Records provided:
==*==
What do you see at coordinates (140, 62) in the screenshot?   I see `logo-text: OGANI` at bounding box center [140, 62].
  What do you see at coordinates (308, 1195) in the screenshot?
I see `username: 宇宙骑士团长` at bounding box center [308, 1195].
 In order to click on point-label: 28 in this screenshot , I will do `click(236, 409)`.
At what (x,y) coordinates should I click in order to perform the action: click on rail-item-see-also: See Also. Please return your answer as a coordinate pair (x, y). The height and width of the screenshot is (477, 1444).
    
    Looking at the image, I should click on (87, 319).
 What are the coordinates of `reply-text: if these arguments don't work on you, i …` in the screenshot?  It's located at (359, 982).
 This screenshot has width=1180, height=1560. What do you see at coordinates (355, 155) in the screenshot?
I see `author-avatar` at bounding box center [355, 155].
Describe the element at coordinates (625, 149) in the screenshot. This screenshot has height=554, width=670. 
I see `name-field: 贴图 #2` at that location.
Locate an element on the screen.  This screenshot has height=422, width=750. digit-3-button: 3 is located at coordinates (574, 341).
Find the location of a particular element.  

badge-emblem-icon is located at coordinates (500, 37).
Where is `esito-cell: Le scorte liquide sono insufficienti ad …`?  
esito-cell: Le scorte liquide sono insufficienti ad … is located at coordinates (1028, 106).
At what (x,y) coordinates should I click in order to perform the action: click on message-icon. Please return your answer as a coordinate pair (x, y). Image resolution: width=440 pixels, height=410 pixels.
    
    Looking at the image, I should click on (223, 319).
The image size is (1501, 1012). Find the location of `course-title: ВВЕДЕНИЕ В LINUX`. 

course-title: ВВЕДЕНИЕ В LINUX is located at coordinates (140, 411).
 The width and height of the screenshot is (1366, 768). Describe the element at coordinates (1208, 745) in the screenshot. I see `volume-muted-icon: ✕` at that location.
==*==
Aim of the exercise: Reproduce every one of the records above word for word, in the same order and with the same line breaks.

Reply:
What do you see at coordinates (140, 62) in the screenshot?   I see `logo-text: OGANI` at bounding box center [140, 62].
  What do you see at coordinates (308, 1195) in the screenshot?
I see `username: 宇宙骑士团长` at bounding box center [308, 1195].
 In order to click on point-label: 28 in this screenshot , I will do `click(236, 409)`.
At what (x,y) coordinates should I click in order to perform the action: click on rail-item-see-also: See Also. Please return your answer as a coordinate pair (x, y). The height and width of the screenshot is (477, 1444).
    
    Looking at the image, I should click on (87, 319).
 What are the coordinates of `reply-text: if these arguments don't work on you, i …` in the screenshot?  It's located at (359, 982).
 This screenshot has width=1180, height=1560. What do you see at coordinates (355, 155) in the screenshot?
I see `author-avatar` at bounding box center [355, 155].
Describe the element at coordinates (625, 149) in the screenshot. This screenshot has height=554, width=670. 
I see `name-field: 贴图 #2` at that location.
Locate an element on the screen.  This screenshot has height=422, width=750. digit-3-button: 3 is located at coordinates (574, 341).
Find the location of a particular element.  

badge-emblem-icon is located at coordinates (500, 37).
Where is `esito-cell: Le scorte liquide sono insufficienti ad …`?  
esito-cell: Le scorte liquide sono insufficienti ad … is located at coordinates (1028, 106).
At what (x,y) coordinates should I click in order to perform the action: click on message-icon. Please return your answer as a coordinate pair (x, y). Image resolution: width=440 pixels, height=410 pixels.
    
    Looking at the image, I should click on (223, 319).
The image size is (1501, 1012). Find the location of `course-title: ВВЕДЕНИЕ В LINUX`. 

course-title: ВВЕДЕНИЕ В LINUX is located at coordinates (140, 411).
 The width and height of the screenshot is (1366, 768). Describe the element at coordinates (1208, 745) in the screenshot. I see `volume-muted-icon: ✕` at that location.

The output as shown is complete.